+++ EXTRACTED RECORDS

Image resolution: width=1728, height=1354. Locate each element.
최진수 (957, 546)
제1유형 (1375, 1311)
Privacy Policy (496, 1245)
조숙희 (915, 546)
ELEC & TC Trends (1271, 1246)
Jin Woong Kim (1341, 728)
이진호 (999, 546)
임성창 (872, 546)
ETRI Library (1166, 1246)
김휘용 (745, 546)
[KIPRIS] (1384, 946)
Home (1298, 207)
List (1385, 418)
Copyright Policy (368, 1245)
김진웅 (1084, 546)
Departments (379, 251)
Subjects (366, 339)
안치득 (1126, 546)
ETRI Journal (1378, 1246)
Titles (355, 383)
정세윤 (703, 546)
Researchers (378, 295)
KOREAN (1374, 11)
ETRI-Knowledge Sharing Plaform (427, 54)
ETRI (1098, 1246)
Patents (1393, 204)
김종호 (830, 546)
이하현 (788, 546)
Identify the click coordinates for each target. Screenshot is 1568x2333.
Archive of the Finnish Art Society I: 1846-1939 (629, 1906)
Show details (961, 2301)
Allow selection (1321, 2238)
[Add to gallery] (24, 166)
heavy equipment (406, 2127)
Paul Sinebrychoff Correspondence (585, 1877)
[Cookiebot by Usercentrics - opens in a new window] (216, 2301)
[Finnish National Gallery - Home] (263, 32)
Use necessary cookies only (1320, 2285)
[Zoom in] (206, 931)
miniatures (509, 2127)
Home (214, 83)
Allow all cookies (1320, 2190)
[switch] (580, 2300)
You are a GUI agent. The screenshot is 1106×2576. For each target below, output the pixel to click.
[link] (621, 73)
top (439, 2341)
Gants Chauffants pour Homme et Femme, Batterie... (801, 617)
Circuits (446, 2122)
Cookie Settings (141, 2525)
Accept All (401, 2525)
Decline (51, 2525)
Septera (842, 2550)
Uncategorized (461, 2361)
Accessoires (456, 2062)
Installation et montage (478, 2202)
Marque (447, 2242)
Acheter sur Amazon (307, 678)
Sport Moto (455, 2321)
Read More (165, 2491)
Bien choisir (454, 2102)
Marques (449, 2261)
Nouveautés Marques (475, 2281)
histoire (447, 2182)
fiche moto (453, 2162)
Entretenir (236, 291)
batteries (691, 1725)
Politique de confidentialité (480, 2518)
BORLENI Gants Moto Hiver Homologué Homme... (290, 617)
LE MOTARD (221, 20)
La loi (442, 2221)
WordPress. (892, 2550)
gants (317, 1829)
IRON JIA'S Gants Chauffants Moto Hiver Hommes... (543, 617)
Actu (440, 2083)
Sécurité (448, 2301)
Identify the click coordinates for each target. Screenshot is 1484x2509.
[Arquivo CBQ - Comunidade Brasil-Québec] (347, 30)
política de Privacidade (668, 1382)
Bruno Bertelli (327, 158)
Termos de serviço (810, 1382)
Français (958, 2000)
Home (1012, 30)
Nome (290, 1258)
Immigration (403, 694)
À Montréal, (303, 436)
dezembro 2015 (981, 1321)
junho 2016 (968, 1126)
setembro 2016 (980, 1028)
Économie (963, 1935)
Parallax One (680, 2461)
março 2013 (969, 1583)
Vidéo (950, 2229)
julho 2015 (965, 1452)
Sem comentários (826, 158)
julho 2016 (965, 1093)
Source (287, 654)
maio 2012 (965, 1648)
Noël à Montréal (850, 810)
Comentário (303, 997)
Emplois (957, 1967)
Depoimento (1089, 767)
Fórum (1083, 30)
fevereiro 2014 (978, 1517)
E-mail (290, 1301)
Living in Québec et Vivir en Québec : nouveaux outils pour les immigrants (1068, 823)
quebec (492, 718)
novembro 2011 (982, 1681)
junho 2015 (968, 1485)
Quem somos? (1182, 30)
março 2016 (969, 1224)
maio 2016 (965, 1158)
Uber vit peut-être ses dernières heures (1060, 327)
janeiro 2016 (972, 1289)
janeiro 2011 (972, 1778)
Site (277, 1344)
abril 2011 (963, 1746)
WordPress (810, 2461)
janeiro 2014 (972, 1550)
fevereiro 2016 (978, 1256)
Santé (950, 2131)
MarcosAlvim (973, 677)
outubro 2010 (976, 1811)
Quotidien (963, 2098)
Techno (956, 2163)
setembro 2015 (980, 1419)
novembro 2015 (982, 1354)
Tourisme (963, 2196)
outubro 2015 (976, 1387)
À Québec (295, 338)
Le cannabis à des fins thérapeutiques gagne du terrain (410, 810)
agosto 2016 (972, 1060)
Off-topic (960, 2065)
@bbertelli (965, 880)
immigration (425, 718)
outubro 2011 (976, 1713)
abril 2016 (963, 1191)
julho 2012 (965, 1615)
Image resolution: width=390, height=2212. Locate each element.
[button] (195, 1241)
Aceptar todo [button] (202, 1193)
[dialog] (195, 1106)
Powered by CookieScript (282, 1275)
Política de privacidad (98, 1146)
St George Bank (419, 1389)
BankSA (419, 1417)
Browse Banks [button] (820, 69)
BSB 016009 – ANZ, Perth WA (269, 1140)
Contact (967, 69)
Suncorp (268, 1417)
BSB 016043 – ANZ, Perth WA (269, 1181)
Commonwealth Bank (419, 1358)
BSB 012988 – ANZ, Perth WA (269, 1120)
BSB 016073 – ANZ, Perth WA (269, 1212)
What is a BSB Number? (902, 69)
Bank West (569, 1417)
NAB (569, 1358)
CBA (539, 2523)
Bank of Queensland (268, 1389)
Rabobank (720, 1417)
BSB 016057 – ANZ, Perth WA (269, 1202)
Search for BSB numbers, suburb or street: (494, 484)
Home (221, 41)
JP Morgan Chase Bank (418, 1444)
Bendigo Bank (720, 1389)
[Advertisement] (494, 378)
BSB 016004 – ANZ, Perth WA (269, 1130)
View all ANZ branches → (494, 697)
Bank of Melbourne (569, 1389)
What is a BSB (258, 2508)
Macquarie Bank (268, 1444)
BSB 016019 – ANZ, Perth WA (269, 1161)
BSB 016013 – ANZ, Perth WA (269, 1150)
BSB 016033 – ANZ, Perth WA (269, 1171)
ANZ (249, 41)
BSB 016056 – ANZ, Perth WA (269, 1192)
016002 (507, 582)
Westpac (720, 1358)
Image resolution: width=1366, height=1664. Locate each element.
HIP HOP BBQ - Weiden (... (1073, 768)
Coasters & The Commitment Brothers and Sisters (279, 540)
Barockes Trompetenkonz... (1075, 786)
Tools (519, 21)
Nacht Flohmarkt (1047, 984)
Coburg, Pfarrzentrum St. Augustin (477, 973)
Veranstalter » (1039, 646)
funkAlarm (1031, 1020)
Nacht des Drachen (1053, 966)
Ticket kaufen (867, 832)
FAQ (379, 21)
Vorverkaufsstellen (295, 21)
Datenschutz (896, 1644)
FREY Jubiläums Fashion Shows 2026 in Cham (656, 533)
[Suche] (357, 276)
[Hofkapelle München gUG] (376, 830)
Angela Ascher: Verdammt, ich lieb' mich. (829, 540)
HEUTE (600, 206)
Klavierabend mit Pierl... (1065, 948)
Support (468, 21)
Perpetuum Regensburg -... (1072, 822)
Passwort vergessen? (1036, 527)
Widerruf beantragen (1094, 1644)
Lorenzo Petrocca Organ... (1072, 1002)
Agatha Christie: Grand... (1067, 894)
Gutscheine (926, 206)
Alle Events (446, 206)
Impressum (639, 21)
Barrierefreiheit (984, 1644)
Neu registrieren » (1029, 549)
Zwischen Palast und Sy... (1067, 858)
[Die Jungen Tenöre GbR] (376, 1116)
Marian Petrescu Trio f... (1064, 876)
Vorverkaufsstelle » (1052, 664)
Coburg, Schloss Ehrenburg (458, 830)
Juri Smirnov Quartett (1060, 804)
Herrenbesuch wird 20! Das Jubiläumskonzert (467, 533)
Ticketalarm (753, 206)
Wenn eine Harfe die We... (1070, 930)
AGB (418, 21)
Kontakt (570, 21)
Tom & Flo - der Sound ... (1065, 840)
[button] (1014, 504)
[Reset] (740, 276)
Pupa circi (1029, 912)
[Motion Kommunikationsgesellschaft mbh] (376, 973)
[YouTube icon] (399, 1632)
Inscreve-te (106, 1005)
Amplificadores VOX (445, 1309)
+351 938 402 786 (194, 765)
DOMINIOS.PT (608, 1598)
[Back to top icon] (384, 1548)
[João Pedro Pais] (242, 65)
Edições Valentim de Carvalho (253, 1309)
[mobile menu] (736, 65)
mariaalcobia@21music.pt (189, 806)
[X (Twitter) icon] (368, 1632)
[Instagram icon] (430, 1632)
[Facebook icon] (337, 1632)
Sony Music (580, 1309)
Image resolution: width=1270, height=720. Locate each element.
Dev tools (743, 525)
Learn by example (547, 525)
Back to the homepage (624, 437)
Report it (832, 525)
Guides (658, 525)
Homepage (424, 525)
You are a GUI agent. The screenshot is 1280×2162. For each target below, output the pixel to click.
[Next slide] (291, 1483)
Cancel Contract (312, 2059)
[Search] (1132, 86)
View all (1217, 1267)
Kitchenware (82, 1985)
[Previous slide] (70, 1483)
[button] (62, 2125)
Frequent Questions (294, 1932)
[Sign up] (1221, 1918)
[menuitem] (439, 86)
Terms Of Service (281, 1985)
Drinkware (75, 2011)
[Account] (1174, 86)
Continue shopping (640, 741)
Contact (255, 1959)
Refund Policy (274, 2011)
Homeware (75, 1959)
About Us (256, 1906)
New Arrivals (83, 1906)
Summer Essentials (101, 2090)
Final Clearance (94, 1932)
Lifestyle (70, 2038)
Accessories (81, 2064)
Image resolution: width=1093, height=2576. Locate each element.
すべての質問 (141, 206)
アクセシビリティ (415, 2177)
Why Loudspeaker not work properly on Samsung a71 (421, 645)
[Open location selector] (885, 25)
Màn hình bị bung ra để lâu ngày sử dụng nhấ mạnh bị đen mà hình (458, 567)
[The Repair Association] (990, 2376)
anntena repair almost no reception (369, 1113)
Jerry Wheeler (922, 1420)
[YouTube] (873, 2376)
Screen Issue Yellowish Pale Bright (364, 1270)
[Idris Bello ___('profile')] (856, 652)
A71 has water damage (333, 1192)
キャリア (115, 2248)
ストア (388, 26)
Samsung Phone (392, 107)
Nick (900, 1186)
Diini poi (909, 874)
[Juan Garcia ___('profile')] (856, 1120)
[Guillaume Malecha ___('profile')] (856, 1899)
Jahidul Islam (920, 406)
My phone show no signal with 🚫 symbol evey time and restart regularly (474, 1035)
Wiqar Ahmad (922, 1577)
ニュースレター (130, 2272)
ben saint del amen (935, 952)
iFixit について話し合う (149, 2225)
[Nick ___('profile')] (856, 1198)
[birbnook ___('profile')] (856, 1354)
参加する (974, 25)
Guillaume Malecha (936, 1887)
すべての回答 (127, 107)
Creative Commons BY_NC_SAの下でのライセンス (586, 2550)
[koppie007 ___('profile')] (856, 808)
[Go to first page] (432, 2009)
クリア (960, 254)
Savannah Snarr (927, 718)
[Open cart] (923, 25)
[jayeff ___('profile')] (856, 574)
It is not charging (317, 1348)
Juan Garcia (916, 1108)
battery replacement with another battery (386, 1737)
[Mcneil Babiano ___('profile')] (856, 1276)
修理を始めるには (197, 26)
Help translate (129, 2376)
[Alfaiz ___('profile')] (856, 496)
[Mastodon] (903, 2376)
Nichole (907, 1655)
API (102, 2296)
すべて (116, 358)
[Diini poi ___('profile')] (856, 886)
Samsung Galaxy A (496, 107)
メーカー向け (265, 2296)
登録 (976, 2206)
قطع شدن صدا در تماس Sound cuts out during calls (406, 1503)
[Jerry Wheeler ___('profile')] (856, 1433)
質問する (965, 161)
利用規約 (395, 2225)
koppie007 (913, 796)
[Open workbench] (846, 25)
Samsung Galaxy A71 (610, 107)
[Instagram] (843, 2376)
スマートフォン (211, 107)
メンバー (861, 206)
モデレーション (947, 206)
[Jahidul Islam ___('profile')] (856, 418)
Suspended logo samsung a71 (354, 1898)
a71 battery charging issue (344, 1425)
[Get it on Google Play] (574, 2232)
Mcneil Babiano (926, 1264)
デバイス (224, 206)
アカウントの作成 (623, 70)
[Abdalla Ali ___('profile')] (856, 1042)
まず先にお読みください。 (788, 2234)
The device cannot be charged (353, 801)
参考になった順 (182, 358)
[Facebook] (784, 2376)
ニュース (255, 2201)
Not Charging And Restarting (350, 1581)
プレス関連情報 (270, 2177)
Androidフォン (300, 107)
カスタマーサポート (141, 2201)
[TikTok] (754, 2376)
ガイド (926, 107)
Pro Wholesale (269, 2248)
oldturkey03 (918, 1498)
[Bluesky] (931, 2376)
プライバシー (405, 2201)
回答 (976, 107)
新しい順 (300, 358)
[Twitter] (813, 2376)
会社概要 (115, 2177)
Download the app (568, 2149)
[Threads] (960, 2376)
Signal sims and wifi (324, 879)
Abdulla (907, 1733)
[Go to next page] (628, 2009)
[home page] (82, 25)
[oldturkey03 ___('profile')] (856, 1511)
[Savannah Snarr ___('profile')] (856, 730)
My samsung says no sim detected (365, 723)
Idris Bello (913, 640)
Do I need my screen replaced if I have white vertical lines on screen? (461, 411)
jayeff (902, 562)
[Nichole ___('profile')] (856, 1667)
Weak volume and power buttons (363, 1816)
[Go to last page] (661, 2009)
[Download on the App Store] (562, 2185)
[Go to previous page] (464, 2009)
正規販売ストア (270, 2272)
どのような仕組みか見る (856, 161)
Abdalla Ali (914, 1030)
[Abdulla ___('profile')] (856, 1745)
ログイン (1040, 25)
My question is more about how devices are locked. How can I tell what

++++++

REQUIREMENT:
Reproduce each line above that contains "Snarr".

ANSWER AREA:
Savannah Snarr (927, 718)
[Savannah Snarr ___('profile')] (856, 730)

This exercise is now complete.